§ What is required:
Starting at the line that contains "Instruction: Click the", reproduce every line through the end of the entries below, with no pictures in the copy.

§ Information provided:
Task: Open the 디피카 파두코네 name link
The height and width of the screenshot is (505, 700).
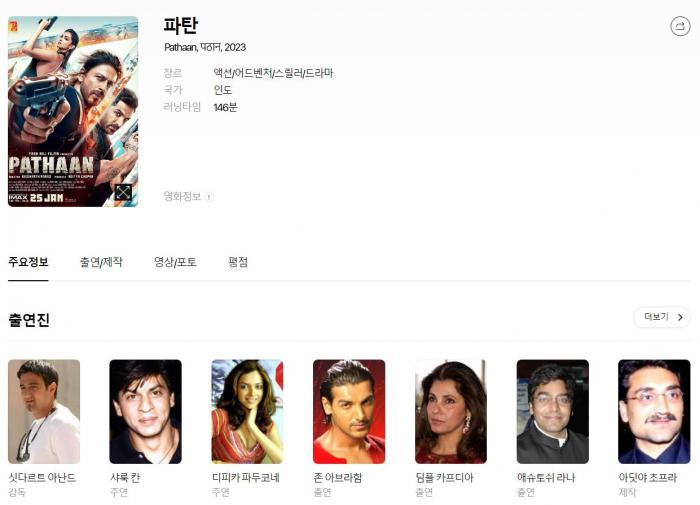Action: 246,478
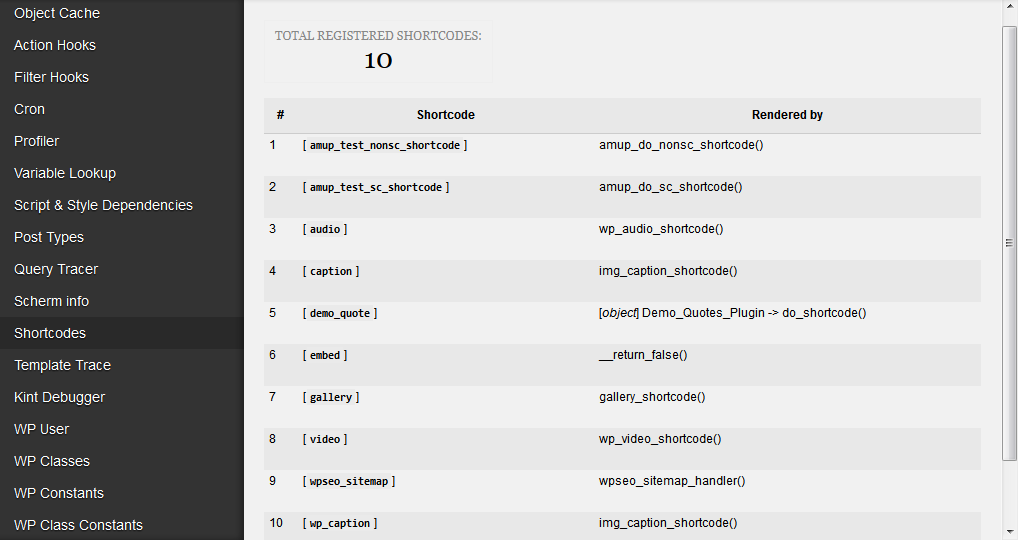Click the amup_test_nonsc_shortcode shortcode entry
The height and width of the screenshot is (540, 1018).
click(385, 145)
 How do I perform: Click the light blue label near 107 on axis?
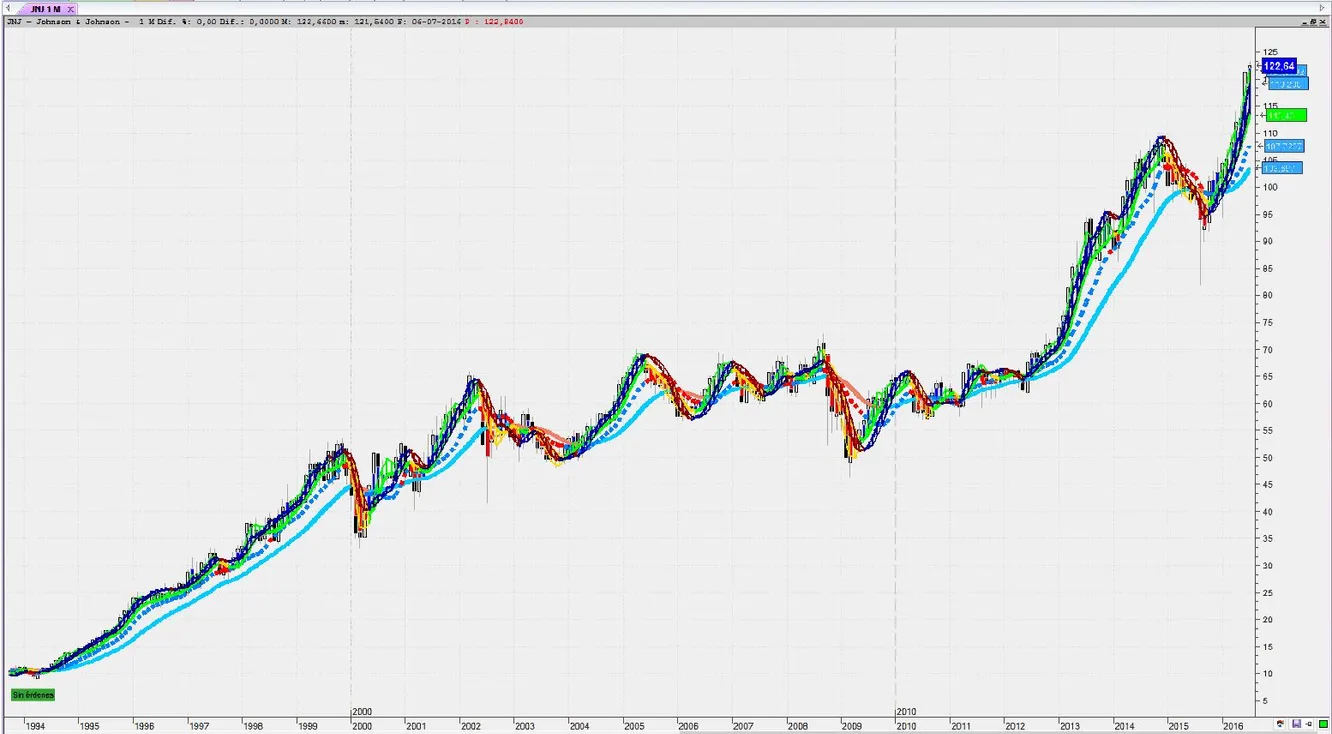click(x=1283, y=146)
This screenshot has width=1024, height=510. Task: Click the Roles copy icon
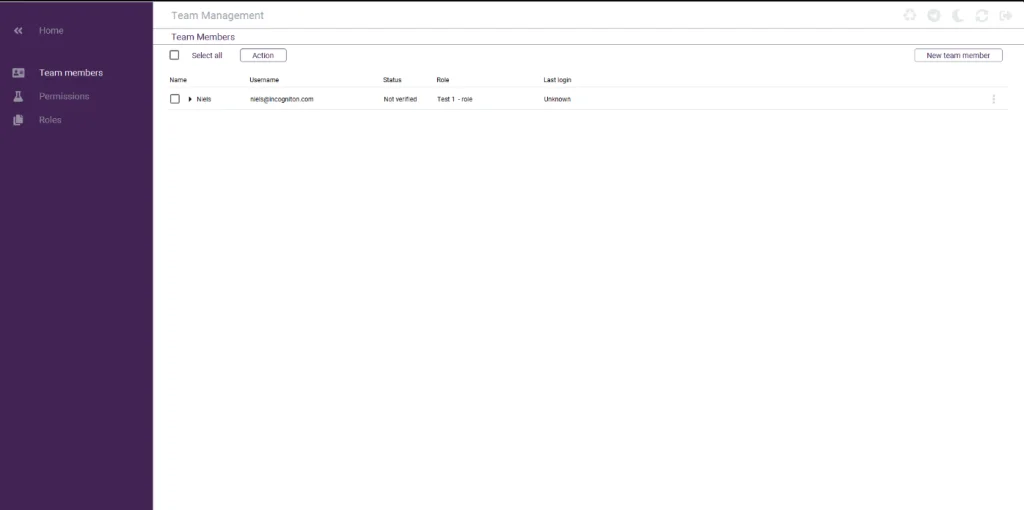[18, 120]
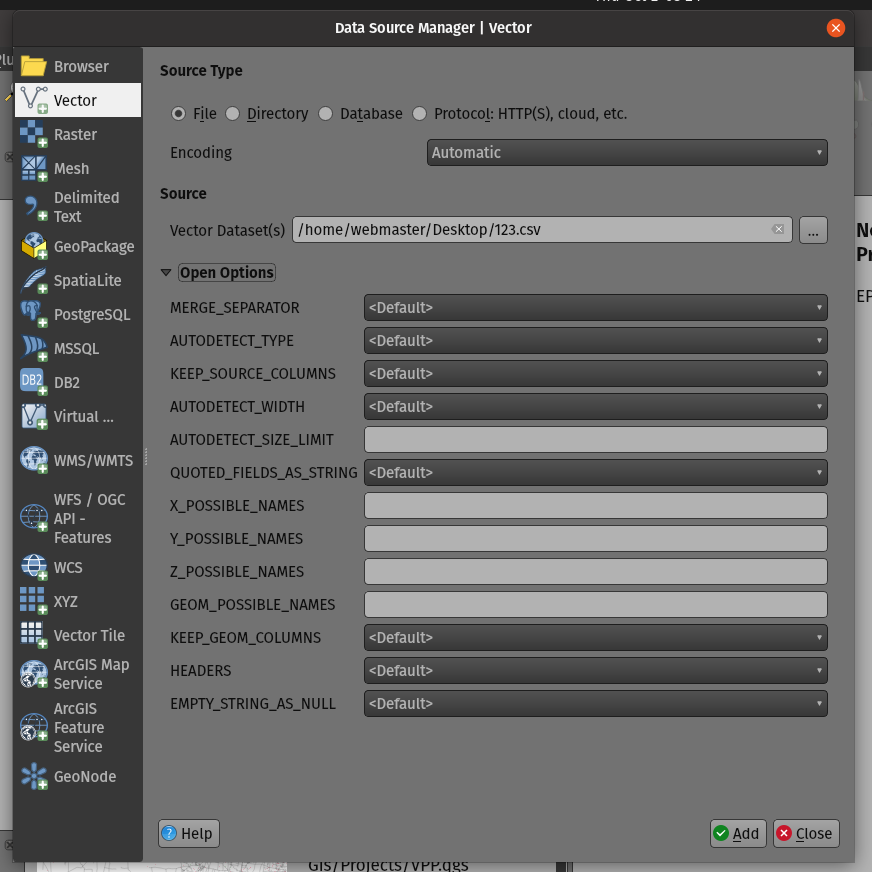This screenshot has width=872, height=872.
Task: Click the X_POSSIBLE_NAMES text field
Action: 595,505
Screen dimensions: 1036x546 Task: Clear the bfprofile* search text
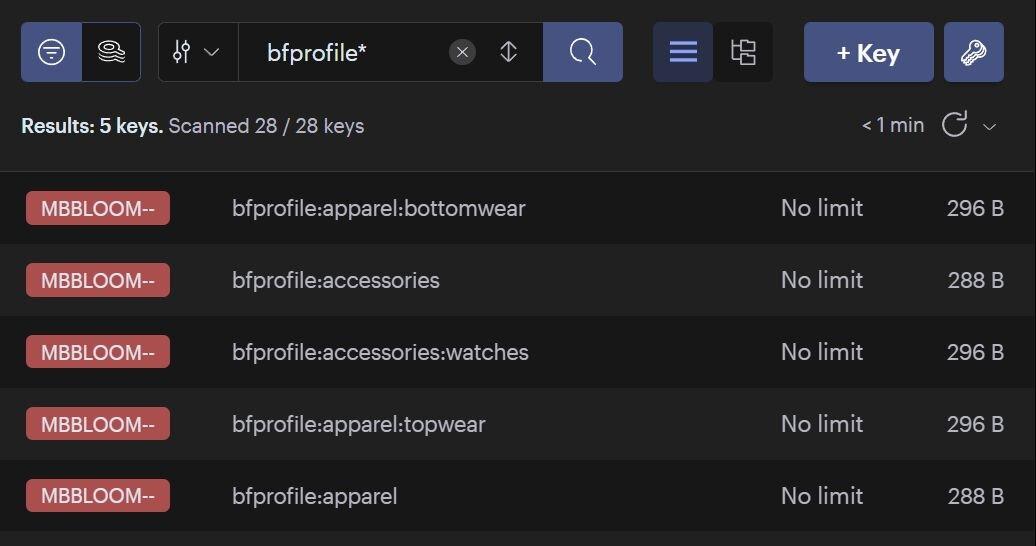point(462,52)
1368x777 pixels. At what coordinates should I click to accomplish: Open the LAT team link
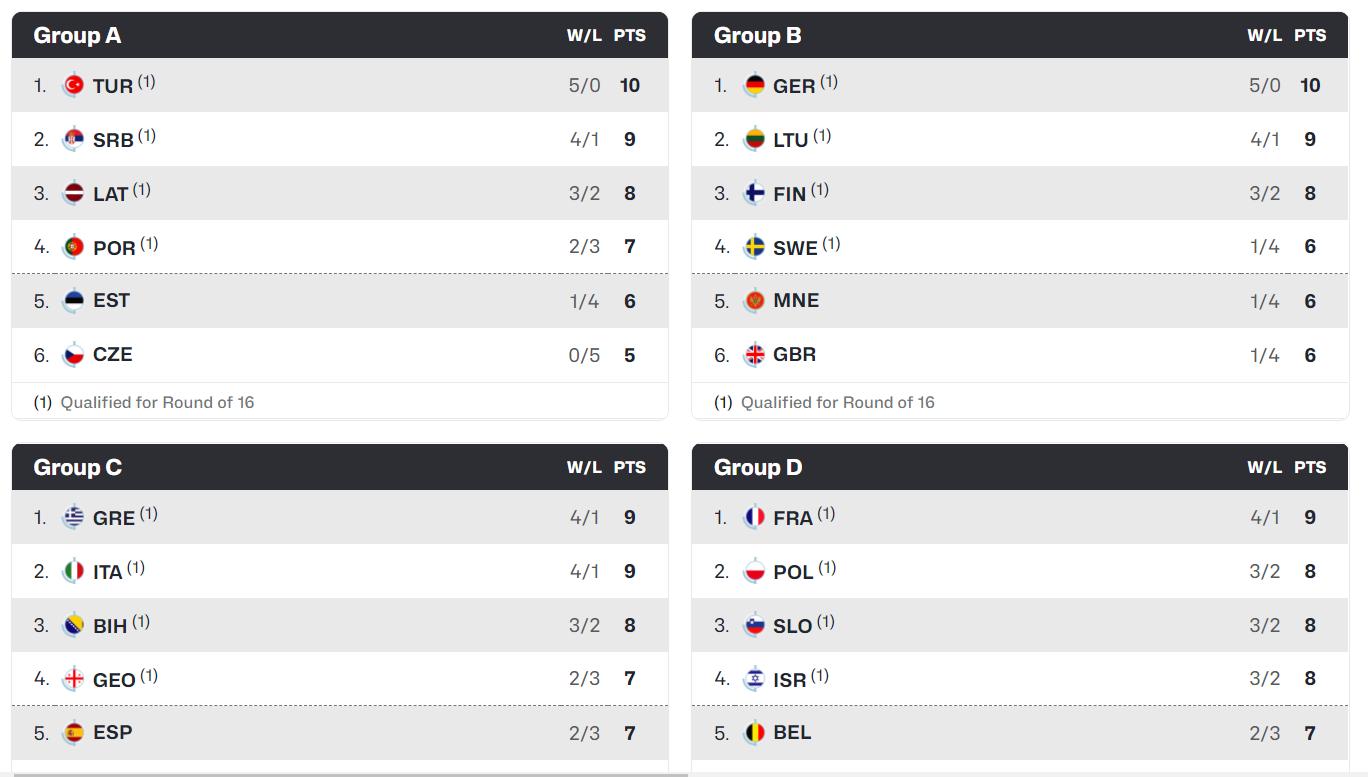tap(110, 194)
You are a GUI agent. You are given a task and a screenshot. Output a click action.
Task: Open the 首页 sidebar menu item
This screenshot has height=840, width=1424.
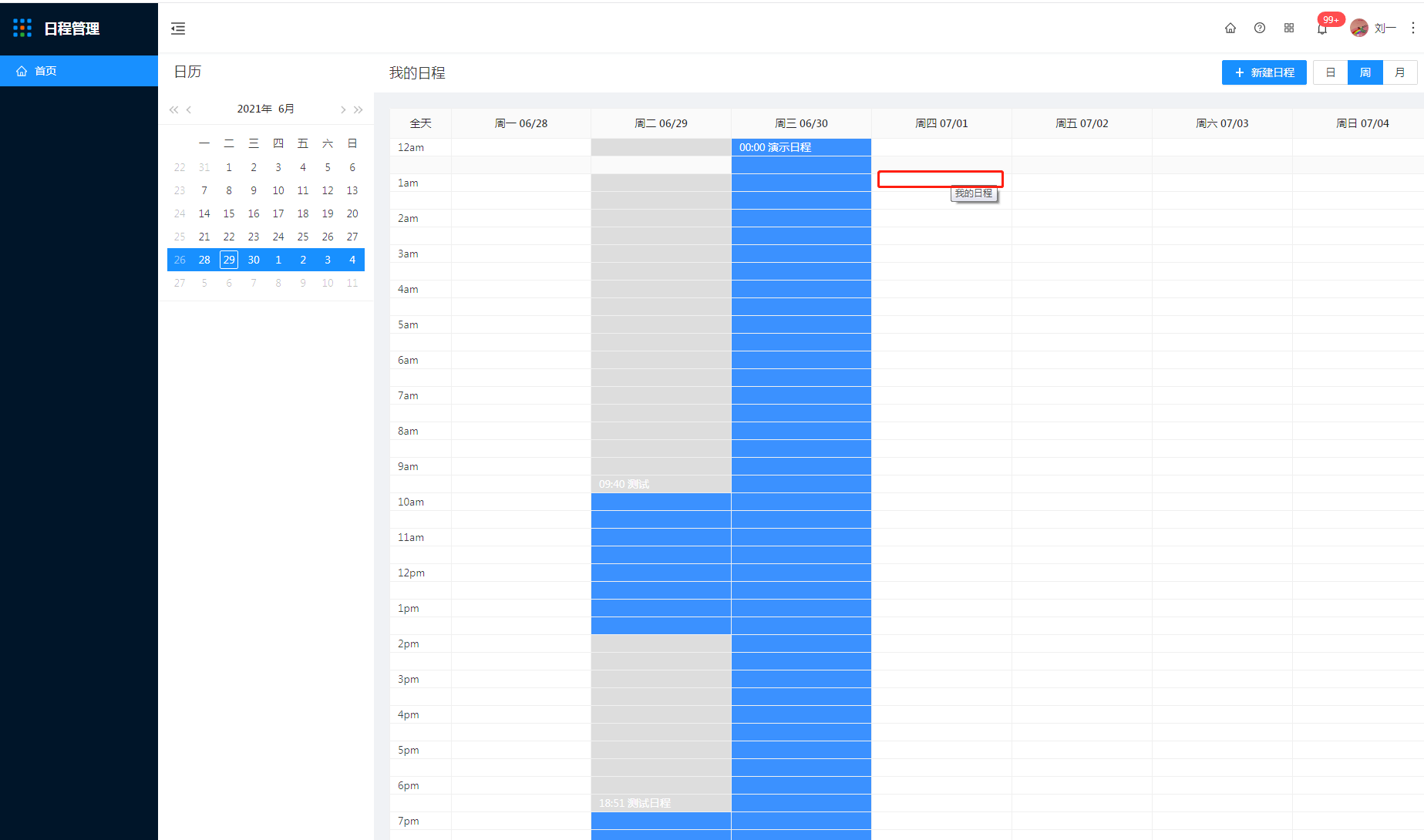pos(79,71)
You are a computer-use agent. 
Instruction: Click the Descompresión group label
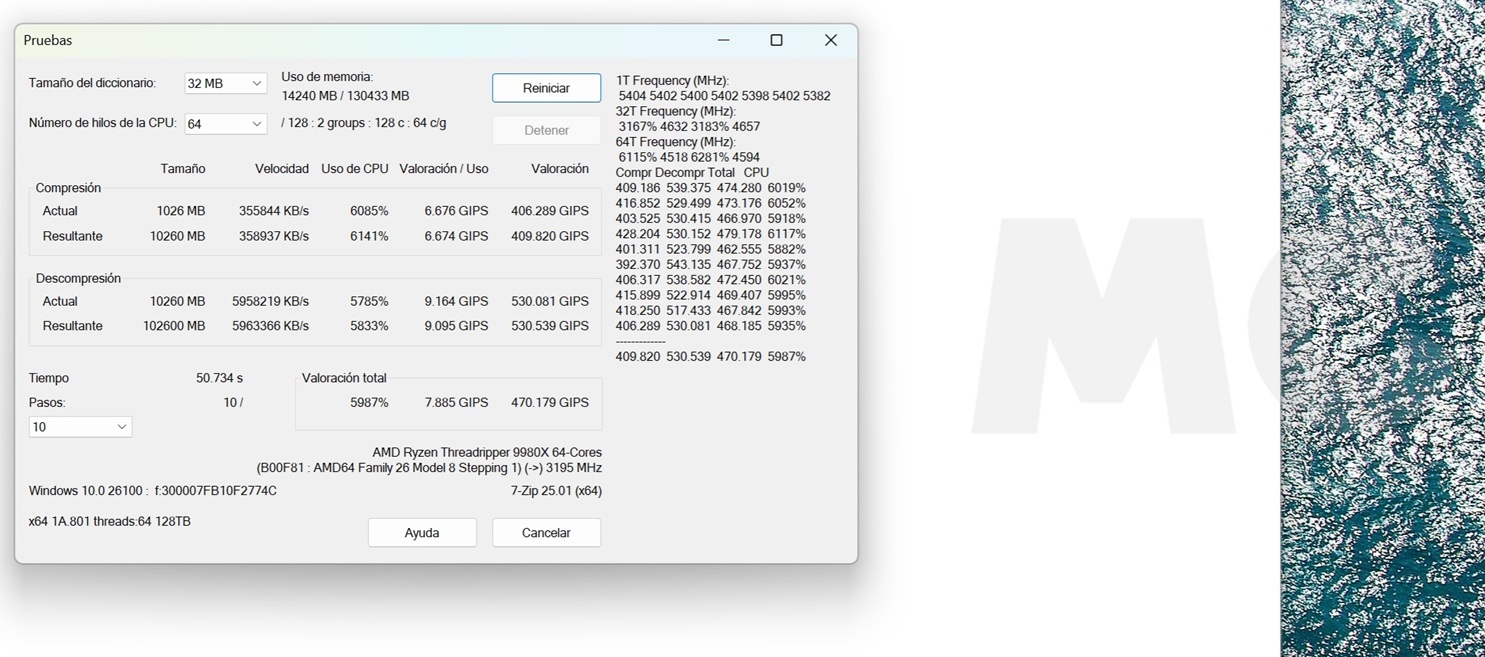pos(78,278)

§ Written answer:
Instruction: Click the Descompresión group label
pos(78,278)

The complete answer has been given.